To this end, Sacks endeavoured to communicate with his patients by whatever means necessary. He would sit to the side, observe first, and then devise a way to get through to them. Once he met a pair of twin savants, John and Michael, who had what Sacks referred to as an unlearned skill of numbers and dates – that is, they never used arithmetic but could ‘see’ large figures and projected dates. Sacks was mesmerised by their purely numerical conversation. They passed six-figure numbers back and forth, each savoured with a smile. Sacks returned the next day with a book of prime numbers, offered an eight-figure number and was accepted as a third in their world.
I find Sacks’ lessons in empathy comforting, especially when it comes to a member of my family with bipolar disorder. Sacks approached the human mind and all its quirks with admiration for the spectrum of abilities and possibilities. He believed that “our [neurological and psychological] tests, our approaches, our ‘evaluations’ … they only show us deficits, they do not show us [a person’s] power.” With my own brother’s diagnosis in mind, I wonder how far we have come with respect to the stigma towards mental health. We might have a better vocabulary to diagnose conditions, but empathy – in patient care and in conversations about mental health – is still in short supply.

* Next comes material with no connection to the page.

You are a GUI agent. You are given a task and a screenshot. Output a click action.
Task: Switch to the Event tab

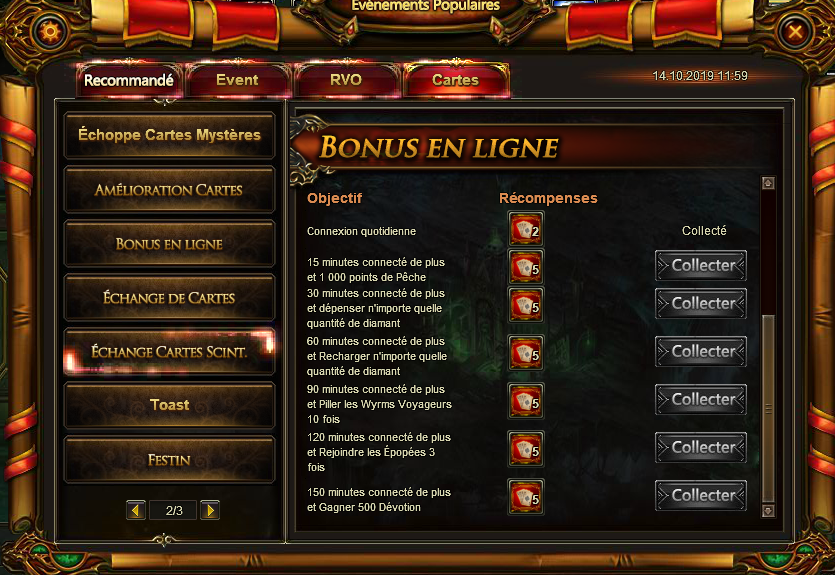(238, 80)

It seems to me that I discover my thoughts through the act of writing, in the act of writing… [But] I get intoxicated, sometimes, by the rush of thoughts and am too impatient to put them in the right order.
- Oliver Sacks
Many articles have been written about Sacks’ character and influence since his death last year; this will be yet another. Sacks responded to a terminal diagnosis of an ocular melanoma with sincere contemplation, and an intention to achieve new levels of understanding and insight in his final months. In a series of candid essays on life, death and dying published in the New York Times, he vowed to “live in the richest, deepest, most productive way I can.” Above all else, it is this attitude to life-long learning that moves me.
Although he became an authority in the field of neurology, Sacks never assumed a position of authority over his patients. He thought of himself more of a general practitioner than a specialist. He welcomed patients into his home at all hours, and was dedicated to understanding each person’s unique neurological narrative. His own story is just as remarkable.